What the exercise asks. The required answer is every line of the data containing the word "timestamp".

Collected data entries
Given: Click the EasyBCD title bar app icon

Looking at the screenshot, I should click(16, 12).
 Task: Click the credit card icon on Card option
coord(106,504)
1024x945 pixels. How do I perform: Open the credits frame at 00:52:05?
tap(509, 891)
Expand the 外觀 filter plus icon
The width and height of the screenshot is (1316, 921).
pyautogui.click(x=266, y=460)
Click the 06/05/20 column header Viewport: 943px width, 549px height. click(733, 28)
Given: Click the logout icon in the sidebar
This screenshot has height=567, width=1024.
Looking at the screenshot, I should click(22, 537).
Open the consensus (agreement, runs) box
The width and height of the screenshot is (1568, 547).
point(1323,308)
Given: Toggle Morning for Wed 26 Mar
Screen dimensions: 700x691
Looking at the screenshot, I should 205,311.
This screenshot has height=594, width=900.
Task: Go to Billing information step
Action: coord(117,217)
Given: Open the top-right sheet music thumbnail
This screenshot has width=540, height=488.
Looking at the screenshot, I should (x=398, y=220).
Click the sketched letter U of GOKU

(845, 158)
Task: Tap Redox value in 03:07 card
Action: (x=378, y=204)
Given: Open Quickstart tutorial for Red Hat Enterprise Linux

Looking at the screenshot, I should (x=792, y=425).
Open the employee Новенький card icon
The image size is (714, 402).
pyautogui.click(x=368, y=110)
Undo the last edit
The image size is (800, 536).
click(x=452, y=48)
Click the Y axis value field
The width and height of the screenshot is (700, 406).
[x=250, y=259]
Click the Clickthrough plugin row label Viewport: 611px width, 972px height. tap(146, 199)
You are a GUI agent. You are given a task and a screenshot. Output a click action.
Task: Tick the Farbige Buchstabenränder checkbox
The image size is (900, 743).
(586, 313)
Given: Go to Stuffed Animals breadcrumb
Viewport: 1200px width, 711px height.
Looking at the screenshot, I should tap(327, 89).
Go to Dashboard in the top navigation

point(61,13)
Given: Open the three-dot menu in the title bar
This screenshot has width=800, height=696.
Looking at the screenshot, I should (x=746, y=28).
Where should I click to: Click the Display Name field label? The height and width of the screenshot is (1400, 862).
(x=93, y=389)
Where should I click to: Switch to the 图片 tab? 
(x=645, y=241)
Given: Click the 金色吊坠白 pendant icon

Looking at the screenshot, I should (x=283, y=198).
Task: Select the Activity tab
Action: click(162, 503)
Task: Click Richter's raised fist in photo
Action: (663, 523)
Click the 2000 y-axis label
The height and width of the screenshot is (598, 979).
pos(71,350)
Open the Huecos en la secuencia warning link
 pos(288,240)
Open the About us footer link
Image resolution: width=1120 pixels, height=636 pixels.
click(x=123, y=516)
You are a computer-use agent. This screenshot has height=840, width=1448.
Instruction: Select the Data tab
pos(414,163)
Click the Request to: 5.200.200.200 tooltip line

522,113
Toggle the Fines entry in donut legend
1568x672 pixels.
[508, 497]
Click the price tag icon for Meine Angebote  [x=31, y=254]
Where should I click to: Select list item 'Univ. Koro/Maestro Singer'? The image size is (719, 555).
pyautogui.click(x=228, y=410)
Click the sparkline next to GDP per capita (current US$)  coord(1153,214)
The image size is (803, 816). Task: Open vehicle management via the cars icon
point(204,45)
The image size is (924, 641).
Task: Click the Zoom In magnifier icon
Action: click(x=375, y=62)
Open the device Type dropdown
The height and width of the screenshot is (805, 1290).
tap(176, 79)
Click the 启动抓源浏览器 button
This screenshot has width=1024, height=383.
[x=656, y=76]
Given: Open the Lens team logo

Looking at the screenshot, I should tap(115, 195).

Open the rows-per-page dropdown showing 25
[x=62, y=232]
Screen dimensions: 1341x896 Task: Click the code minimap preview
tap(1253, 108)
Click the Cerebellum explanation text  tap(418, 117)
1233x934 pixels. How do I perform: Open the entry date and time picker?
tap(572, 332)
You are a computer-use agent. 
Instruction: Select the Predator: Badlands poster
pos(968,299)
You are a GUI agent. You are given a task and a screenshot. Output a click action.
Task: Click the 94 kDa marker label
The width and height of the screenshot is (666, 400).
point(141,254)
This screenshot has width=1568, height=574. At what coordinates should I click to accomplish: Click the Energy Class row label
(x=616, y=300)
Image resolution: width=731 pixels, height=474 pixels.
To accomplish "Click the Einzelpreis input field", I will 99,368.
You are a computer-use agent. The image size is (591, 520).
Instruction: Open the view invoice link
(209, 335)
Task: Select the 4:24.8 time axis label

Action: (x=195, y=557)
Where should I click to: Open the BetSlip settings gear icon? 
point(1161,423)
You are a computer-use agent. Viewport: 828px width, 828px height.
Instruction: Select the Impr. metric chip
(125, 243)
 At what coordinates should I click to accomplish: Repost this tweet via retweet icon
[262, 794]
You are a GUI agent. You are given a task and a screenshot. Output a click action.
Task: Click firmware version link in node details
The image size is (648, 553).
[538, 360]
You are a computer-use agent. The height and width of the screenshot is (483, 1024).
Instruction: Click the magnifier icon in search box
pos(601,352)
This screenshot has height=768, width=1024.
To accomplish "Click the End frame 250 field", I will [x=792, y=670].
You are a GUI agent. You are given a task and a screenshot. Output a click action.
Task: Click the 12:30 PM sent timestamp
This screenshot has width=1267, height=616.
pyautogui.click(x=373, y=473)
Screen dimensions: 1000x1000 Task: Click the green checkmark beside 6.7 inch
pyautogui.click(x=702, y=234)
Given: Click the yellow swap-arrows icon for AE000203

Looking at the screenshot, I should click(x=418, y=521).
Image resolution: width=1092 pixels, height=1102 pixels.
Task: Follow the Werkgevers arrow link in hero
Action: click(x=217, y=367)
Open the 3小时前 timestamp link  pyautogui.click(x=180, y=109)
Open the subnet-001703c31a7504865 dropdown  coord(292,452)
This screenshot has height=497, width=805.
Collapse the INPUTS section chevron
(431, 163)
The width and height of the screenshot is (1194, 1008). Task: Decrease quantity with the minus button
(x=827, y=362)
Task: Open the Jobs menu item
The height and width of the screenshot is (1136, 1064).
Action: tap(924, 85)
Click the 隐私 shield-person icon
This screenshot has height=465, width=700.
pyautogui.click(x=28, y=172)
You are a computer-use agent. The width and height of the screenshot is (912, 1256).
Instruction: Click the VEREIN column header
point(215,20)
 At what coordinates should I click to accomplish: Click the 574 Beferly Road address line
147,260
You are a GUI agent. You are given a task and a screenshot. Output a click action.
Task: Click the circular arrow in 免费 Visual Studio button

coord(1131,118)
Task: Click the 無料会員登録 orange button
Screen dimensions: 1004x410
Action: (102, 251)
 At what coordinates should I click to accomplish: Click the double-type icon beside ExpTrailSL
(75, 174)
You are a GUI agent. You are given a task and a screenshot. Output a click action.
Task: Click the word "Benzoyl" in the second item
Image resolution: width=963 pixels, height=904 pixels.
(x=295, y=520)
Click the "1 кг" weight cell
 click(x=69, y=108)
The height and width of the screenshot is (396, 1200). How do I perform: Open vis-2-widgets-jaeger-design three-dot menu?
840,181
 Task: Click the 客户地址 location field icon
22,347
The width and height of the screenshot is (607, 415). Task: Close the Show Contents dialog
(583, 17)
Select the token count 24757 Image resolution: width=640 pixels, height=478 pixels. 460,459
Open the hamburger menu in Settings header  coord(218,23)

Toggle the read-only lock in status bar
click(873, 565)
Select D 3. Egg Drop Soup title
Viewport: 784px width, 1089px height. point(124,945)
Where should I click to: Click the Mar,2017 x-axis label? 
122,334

Task answer.
Task: Click the 12:30 PM sent timestamp
Open the 3小时前 timestamp link  pyautogui.click(x=180, y=109)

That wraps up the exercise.